Depuis les compressions en éducation postsecondaire en Alberta en 2019, le Campus Saint-Jean doit composer avec un sous-financement

«En tant que francophones, nous vivons beaucoup de mépris de la part des anglophones. Avec cette disposition du projet de loi, le gouvernement [albertain] pourrait trouver simplement une excuse pour ne plus investir, en disant “Vous n’avez qu’à aller au Québec”.»

Toujours selon Sheila Risbud, cette disposition du projet de loi ne ferait que fragiliser la francophonie albertaine. «En Alberta nous sommes déjà dans une situation critique. Le Campus Saint-Jean est le pilier de notre communauté. Des situations comme ça ne sont pas favorables à notre communauté. Est-ce favorable pour une province qui a un partenariat plus développé avec son gouvernement? Peut-être!», renchérit-elle.

Aller au Québec en dernier recours

Toutefois, pour le président de la Société de l’Acadie du Nouveau-Brunswick (SANB), Alexandre Cédric Doucet, la balle est dans le camp du fédéral.

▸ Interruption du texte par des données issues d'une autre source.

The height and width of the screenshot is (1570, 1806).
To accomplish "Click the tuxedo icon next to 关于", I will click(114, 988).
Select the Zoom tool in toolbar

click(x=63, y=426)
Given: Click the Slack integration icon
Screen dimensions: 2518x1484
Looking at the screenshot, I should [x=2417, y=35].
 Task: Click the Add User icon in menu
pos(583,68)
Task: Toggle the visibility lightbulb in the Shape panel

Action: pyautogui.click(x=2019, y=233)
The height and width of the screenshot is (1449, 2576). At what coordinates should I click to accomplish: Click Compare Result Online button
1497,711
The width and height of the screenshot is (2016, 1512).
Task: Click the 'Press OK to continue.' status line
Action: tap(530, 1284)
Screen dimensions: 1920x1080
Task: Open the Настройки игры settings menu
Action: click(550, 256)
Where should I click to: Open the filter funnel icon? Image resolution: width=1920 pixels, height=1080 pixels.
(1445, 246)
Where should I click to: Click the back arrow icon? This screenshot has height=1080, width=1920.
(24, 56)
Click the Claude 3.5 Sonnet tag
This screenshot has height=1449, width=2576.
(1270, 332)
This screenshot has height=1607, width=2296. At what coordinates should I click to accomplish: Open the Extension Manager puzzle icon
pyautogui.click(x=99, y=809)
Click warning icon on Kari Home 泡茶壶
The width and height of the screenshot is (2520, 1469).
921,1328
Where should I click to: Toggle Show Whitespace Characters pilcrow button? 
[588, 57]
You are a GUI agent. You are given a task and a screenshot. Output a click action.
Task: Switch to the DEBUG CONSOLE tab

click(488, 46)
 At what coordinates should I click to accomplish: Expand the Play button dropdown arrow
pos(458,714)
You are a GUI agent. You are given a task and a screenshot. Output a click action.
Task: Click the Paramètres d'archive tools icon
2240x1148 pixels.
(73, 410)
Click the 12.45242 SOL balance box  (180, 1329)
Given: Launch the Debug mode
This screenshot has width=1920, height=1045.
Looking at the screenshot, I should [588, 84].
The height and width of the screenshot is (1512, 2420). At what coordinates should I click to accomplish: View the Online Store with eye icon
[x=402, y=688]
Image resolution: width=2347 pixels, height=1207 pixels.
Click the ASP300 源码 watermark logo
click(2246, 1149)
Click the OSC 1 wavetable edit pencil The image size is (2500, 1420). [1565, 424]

«Il est certain que le Québec a été opportuniste, car il a vu que les institutions postsecondaires francophones en milieu minoritaire ont des problèmes […], ça reste un bon pas dans la bonne direction. Mais on va attendre maintenant de voir au niveau fédéral. Le leadeur en matière de langue officielle, c’est le fédéral», déclare-t-il.

À l’aube du Sommet sur le rapprochement des francophonies canadiennes, qui se tiendra du 12 au 17 juin 2021, la présidente de l’ACFA souhaiterait discuter avec le ministre québécois responsable de la Langue française, Simon Jolin-Barrette, dans le but de lui faire quelques suggestions qui, selon elle, seraient plus profitables pour les Franco-Albertains.

«Si le Québec veut vraiment travailler avec des francophones hors Québec sur des enjeux postsecondaires, ça serait d’identifier des disciplines où justement nous n’avons pas de programmes — comme l’orthophonie — en s’assurant que les étudiants reviennent ici [en Alberta]. […] Il faut investir dans des programmes qui répondront à la main-d’œuvre nécessaire dans la communauté, pourquoi ne pas faire des projets pilotes?», propose-t-elle. 

Selon François Hastir du RÉFO, malgré l’offre du Québec, les étudiants préfèrent toujours étudier dans leur province d’origine. 

«D’après les témoignages que nous avons, surtout après le dossier de la résistance avec l’Université de l’Ontario Français en 2018, il y a beaucoup d’étudiants qui veulent rester chez eux. Il faut plutôt que les gouvernements investissent dans l’éducation en français. Aller au Québec doit être une solution de dernier recours», conclut-il.